Agora, o SUS vive um processo de desfinanciamento. Uma das promessas do minguado plano de governo de Bolsonaro era, justamente, “fazer mais com menos”. Especialistas da área apontam, porém, que a gestão não é, nem de longe, o principal problemas do SUS. “Aprimorar a administração é sempre necessário, mas não dá para dizer que a saúde tem dinheiro”, diz Funcia. Outra investida recente do governo ao caixa da Saúde é a extinção do DPVAT, o seguro universal contra mortes e acidentes de trânsito. Só no ano passado, a entidade arrecadou quase 4,7 bilhões de reais. Quase metade desse total foi repassada ao SUS. Mesmo sem esse dinheiro, o sistema seguirá obrigado a lidar com as tragédias no trânsito do Brasil, que, em nove estados brasileiros, mata mais que os crimes violentos.
Noutra ponta, parece haver por parte do governo um esforço para compensar eventuais perdas estimulando planos de saúde “populares”. O ministro Luiz Henrique Mandetta defende afrouxar as regras para o setor. É um erro, diz Funcia: “Primeiro, não se pode falar em rede de atenção de saúde privada no Brasil. Segundo, porque os casos de complexidade vão ser repassados, mais uma vez, ao SUS”.

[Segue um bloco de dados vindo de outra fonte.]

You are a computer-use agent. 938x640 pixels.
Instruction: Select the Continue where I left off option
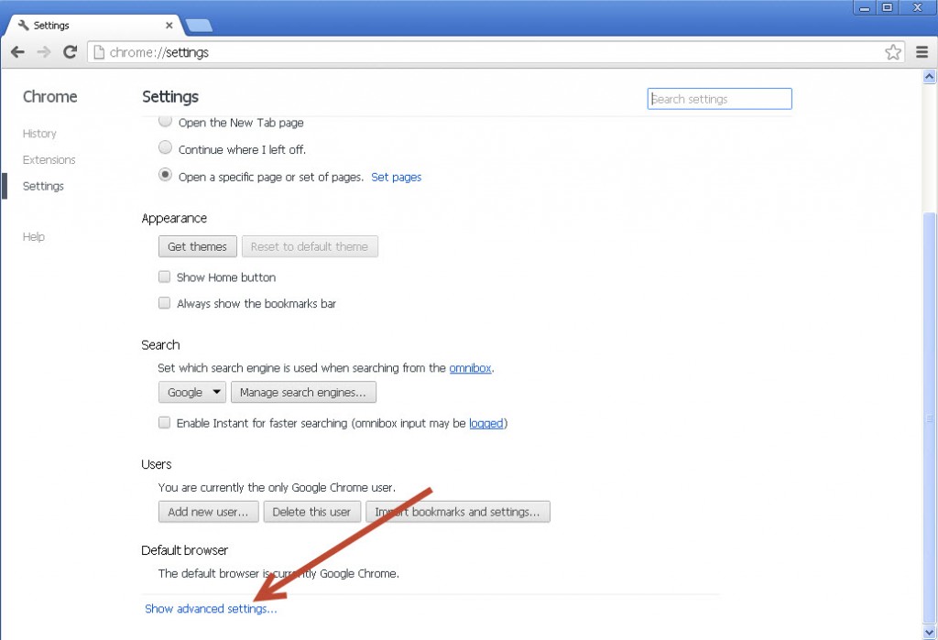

Hoje, sete em cada dez brasileiros dependem exclusivamente do Sistema Único de Saúde. O sistema também oferece assistência integral e gratuita a soropositivos, pacientes renais crônicos e com câncer, tuberculose e hanseníase. E opera o maior modelo público de transplantes de órgãos do mundo. Mais de 90% dessas cirurgias realizadas no País foram financiadas pelo SUS. E ainda há gargalos. A cobertura média é de 65%. E mais da metade dos gastos (53,9%) de um paciente com a saúde ainda sai de suas próprias economias, seja por meio de planos privados, seja com o desembolso em consultas e operações. Em 2000, essa taxa chegava a quase 60%. A média mundial é de 39%. Sem dinheiro, não há, no entanto, como o SUS se expandir.

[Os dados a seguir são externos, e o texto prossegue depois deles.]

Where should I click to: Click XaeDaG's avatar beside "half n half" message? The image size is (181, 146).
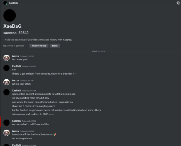[7, 122]
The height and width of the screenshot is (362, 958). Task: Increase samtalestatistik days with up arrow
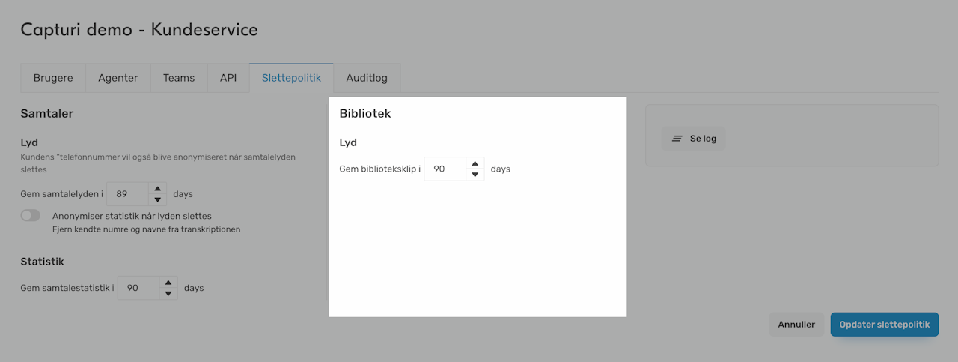[169, 283]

É possível interromper essa trajetória? O ex-ministro da Saúde Alexandre Padilha, hoje deputado federal, pediu a realização de uma audiência pública e de seminários estaduais para debater o Previne Brasil. A audiência está marcada para a quarta-feira 27. Ao menos três projetos de decreto legislativo tentam cancelar a portaria. Dois tramitam na Câmara e um no Senado.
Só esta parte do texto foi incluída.